**Aufgabenstellung 1**
Wann wurde laut dem Bericht über das Ende der MoMA-Ausstellung in Berlin das Schild aufgestellt, das die Warteschlange abschloss?
**Aufgabenstellung 2**
Geben Sie aus dem Bericht über das Ende der MoMA-Ausstellung in Berlin den Abschnitt von „So etwas beendet“ bis „pink, der MoMA-Farbe.“ wortgetreu wieder.
**Aufgabenstellung 3**
Führen Sie den Bericht über das Ende der MoMA-Ausstellung in Berlin im Anschluss an seinen letzten Satz weiter.

──────── Textauszug

Das Ende der Schlange – die Ausstellung fand mit einem Feuerwerk ihren spektakulären Abschluss

Eigentlich ist es nur ein Schild, mannshoch, mit einem Schwarzweißfoto und einem Abschiedsgruß darauf: „Auf Wiedersehen MoMA!“ Andererseits ist dieses Schild mehr als nur ein auf Fotopappe aufgezogenes Plakat. Es ist eine Barriere, aufgestellt am Sonntagmittag um 13.22 Uhr. Es scheidet jene, die die MoMA-Ausstellung am letzten Tag doch noch als allerletzte von rund 1,2 Millionen Besuchern in Berlin sehen können, von denen, die draußen bleiben müssen. Mit dem Schild haben die Veranstalter das definitive Ende der Warteschlange markiert. Es sagt: Sieben Monate MoMA in der Neuen Nationalgalerie enden genau hier. Wenn Sie das Plakat vor sich sehen, haben Sie Pech. Es heißt, dass man nicht dabei war bei einer Kunstausstellung, die längst mehr war als nur das. Sie war ein Event.

So etwas beendet man nicht einfach, indem man die Türen schließt. Eine Abschiedsfeier muss schon sein, Applaus auch, ein Kunstfest mit einigen Tausend Feiernden am späten Abend auf der Steinterrasse neben der Neuen Nationalgalerie. Leise spielt eine Musikband unter einem weißen Zeltdach, nebenan verkauft ein junger Mann seine letzten Bretzel. Viele, die aus der MoMA kommen, haben sich noch ein Bier einschenken lassen und warten. Gegen halb elf Uhr schießt dann endlich das Feuerwerk in den Nachthimmel. In pink, der MoMA-Farbe.

────────────────
──────── Übungsdaten

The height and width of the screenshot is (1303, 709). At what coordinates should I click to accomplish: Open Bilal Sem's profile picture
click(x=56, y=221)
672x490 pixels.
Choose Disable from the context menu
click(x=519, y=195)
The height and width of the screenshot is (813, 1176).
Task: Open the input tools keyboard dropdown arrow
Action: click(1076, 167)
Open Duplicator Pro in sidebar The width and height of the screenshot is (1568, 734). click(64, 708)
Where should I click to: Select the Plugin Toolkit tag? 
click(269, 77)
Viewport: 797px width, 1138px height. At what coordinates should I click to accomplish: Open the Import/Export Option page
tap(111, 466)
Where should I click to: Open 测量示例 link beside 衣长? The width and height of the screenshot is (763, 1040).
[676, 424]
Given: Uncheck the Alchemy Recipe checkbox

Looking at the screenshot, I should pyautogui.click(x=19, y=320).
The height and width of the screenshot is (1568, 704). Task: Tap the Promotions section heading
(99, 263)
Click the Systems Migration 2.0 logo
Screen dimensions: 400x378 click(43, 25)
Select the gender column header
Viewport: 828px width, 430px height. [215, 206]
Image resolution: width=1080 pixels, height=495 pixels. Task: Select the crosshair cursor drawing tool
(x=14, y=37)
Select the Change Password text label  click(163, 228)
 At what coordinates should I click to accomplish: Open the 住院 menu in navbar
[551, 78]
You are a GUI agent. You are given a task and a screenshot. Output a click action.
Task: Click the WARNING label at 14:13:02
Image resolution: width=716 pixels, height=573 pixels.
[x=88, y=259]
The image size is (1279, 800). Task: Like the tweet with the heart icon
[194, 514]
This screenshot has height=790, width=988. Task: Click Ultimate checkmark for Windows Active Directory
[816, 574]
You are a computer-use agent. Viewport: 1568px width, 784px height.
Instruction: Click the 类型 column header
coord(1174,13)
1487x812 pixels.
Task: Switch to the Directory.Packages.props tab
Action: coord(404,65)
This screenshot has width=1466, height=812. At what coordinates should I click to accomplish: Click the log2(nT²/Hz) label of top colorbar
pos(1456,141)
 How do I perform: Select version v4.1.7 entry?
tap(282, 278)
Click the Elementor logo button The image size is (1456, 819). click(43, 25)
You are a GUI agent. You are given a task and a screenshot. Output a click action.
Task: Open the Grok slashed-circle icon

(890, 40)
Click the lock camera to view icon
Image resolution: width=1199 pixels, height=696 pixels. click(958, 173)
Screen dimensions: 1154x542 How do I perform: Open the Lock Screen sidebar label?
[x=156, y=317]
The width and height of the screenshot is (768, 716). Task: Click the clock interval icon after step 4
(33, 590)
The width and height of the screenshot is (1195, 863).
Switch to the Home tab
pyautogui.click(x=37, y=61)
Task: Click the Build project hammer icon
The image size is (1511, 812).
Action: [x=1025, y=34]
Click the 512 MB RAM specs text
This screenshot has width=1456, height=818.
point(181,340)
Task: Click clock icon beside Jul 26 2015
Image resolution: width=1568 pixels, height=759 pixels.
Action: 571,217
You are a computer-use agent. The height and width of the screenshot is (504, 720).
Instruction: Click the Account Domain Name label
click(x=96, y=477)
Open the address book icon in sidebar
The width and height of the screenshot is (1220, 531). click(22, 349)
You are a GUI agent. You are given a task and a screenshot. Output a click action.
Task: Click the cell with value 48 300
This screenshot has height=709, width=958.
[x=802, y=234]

────────────────

**Antwort zur Übung 1**
Am Sonntagmittag um 13.22 Uhr.

**Antwort zur Übung 2**
So etwas beendet man nicht einfach, indem man die Türen schließt. Eine Abschiedsfeier muss schon sein, Applaus auch, ein Kunstfest mit einigen Tausend Feiernden am späten Abend auf der Steinterrasse neben der Neuen Nationalgalerie. Leise spielt eine Musikband unter einem weißen Zeltdach, nebenan verkauft ein junger Mann seine letzten Bretzel. Viele, die aus der MoMA kommen, haben sich noch ein Bier einschenken lassen und warten. Gegen halb elf Uhr schießt dann endlich das Feuerwerk in den Nachthimmel. In pink, der MoMA-Farbe.

**Antwort zur Übung 3**
Seit einer halben Stunde ist da schon Schluss, defintiv, ohne Ausnahme. Der letzte Besucher war um 21 Uhr hineingegangen. Insofern hatte Jumpei Yamamoto, 20 Jahre alt, viele Stunden zuvor noch einmal großes Glück, als um 13.22 Uhr das große, mannshohe Schild neben ihm aufgestellt wurde – oder besser: hinter ihm. Yamamoto war der Letzte in der Schlange. Der letzte Besucher, der eine gültige Karte für die Ausstellung bekam. Dabei wollte er sich eigentlich nur den Mies-van-der-Rohe-Bau anschauen: „Den musste ich unbedingt mal gesehen haben.“ Ende des Monats beginnt er sein Architektur-Studium. Jumpei Yamamoto war vor wenigen Tagen aus der japanischen Millionenstadt Kyoto in die Stadt gekommen. Von der Ausstellung hat er erst erfahren, als er vor der Nationalgalerie stand und sich über die vielen Menschen wunderte. Aber dann wollte er auch rein.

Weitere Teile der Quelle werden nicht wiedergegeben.